(Saved entries)
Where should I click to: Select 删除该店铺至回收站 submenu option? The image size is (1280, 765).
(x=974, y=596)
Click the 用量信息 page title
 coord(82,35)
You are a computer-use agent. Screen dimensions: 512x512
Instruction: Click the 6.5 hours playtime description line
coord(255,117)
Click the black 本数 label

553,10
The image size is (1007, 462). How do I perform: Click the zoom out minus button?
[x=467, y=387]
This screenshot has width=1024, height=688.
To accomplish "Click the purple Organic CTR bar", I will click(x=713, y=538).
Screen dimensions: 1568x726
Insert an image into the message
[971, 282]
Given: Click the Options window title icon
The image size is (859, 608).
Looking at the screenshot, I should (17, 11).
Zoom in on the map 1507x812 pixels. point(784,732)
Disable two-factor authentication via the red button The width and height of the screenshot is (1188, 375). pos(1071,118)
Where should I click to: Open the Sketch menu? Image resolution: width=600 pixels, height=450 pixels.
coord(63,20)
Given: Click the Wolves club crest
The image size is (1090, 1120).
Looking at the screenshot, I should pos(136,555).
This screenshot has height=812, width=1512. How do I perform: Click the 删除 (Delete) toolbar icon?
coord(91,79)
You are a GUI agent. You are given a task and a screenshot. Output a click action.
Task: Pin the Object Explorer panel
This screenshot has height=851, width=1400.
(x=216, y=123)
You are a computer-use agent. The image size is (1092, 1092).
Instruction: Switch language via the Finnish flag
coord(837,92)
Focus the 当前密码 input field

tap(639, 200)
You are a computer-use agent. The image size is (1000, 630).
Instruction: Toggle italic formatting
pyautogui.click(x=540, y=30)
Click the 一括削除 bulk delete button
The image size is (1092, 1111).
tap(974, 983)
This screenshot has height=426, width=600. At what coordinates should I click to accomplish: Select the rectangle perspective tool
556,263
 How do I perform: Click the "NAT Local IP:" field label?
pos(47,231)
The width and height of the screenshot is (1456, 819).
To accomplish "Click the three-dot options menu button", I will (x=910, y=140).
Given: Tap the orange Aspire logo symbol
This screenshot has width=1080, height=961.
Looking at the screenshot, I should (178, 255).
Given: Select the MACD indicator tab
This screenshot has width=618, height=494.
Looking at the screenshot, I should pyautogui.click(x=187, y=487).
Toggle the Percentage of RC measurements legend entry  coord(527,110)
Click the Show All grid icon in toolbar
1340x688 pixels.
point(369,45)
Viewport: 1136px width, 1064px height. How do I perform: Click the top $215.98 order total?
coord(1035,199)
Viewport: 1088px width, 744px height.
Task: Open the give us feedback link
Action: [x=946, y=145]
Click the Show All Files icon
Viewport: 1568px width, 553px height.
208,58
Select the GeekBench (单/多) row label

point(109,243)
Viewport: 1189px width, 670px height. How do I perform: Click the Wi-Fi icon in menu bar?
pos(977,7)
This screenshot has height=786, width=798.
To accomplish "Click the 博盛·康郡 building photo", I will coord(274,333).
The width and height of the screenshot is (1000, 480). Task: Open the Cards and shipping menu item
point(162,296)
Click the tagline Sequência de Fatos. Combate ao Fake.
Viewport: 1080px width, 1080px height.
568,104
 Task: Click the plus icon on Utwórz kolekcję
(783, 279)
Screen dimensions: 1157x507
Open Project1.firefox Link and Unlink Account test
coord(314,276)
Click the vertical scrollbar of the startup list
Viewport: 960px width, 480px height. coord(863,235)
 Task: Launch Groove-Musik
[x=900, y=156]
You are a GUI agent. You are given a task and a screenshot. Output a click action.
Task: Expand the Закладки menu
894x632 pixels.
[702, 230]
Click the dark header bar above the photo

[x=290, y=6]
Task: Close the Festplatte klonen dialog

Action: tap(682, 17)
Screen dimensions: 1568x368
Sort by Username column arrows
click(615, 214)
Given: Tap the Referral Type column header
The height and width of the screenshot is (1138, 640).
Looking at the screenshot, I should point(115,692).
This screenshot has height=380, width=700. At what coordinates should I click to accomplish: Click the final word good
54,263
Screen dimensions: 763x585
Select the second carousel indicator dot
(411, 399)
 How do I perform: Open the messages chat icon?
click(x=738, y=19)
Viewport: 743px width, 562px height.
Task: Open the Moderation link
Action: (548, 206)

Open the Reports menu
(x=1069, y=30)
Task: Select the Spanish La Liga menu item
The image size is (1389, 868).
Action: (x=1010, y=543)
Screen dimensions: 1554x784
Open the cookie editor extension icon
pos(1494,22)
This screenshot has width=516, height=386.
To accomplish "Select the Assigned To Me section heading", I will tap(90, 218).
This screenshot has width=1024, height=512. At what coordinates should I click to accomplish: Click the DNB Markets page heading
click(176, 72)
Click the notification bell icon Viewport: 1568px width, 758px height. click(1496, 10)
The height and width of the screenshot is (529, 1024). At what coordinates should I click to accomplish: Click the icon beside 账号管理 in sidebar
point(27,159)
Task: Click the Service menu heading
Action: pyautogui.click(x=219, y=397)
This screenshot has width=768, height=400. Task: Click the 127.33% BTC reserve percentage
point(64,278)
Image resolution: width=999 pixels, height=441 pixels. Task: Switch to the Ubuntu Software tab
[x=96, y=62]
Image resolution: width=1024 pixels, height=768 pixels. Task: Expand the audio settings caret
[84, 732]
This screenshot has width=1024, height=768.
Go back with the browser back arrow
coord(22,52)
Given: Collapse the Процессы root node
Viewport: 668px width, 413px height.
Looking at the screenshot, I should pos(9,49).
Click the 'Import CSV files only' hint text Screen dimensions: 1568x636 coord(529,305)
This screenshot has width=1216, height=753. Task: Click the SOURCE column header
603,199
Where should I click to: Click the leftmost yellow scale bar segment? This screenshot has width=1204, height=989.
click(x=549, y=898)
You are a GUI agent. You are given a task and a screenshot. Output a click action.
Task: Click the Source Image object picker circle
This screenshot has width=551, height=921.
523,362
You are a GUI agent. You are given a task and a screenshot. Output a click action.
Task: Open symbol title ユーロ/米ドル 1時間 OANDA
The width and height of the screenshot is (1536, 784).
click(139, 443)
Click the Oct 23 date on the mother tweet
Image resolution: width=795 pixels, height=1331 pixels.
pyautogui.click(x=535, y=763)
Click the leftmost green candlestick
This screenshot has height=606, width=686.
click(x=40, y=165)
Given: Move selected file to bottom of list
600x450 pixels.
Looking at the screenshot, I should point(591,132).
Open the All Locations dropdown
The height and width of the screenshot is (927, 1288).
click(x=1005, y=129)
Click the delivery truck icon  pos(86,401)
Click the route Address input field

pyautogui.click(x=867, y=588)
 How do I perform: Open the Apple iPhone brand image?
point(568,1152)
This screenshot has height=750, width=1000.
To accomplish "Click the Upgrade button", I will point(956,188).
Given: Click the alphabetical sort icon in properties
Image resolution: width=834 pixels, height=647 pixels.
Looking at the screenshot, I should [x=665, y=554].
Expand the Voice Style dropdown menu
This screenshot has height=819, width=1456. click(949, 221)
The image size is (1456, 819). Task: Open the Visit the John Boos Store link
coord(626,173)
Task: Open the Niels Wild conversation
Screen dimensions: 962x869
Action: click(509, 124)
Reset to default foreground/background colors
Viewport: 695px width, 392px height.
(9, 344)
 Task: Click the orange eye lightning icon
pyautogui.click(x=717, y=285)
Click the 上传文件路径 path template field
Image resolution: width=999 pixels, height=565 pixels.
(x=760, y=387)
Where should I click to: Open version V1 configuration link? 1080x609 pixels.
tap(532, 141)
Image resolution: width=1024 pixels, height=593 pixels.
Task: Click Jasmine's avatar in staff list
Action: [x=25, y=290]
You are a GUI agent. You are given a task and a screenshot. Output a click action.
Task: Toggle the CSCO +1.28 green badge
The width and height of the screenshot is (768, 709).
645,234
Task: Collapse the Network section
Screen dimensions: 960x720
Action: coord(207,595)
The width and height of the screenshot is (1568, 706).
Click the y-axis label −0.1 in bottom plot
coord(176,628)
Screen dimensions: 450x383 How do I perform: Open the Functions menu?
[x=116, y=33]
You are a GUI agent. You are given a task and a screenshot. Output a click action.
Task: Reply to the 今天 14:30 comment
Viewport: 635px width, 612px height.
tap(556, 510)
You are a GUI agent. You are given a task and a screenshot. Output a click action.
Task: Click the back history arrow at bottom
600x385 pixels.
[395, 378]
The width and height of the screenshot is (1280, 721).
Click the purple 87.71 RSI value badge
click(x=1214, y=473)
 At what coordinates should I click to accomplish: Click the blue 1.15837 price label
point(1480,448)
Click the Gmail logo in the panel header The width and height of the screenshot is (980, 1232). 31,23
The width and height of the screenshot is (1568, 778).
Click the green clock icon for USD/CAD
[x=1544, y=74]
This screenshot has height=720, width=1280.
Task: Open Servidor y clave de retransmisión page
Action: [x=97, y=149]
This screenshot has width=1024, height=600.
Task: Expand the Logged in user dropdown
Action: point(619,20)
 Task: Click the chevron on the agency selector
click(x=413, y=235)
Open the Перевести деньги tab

> WHAT NEEDS TO BE DONE
Leave out every line above except those from the line with "Screen dimensions: 1157x507" up to and including the line with "Click the notification", and copy those exactly.

> ANSWER SPACE
Screen dimensions: 1157x507
Open Project1.firefox Link and Unlink Account test
coord(314,276)
Click the vertical scrollbar of the startup list
Viewport: 960px width, 480px height. coord(863,235)
 Task: Launch Groove-Musik
[x=900, y=156]
You are a GUI agent. You are given a task and a screenshot. Output a click action.
Task: Expand the Закладки menu
894x632 pixels.
[702, 230]
Click the dark header bar above the photo

[x=290, y=6]
Task: Close the Festplatte klonen dialog

Action: tap(682, 17)
Screen dimensions: 1568x368
Sort by Username column arrows
click(615, 214)
Given: Tap the Referral Type column header
The height and width of the screenshot is (1138, 640).
Looking at the screenshot, I should point(115,692).
This screenshot has height=380, width=700. At what coordinates should I click to accomplish: Click the final word good
54,263
Screen dimensions: 763x585
Select the second carousel indicator dot
(411, 399)
 How do I perform: Open the messages chat icon?
click(x=738, y=19)
Viewport: 743px width, 562px height.
Task: Open the Moderation link
Action: (548, 206)

Open the Reports menu
(x=1069, y=30)
Task: Select the Spanish La Liga menu item
The image size is (1389, 868).
Action: (x=1010, y=543)
Screen dimensions: 1554x784
Open the cookie editor extension icon
pos(1494,22)
This screenshot has width=516, height=386.
To accomplish "Select the Assigned To Me section heading", I will tap(90, 218).
This screenshot has width=1024, height=512. At what coordinates should I click to accomplish: Click the DNB Markets page heading
click(176, 72)
Click the notification bell icon Viewport: 1568px width, 758px height. click(1496, 10)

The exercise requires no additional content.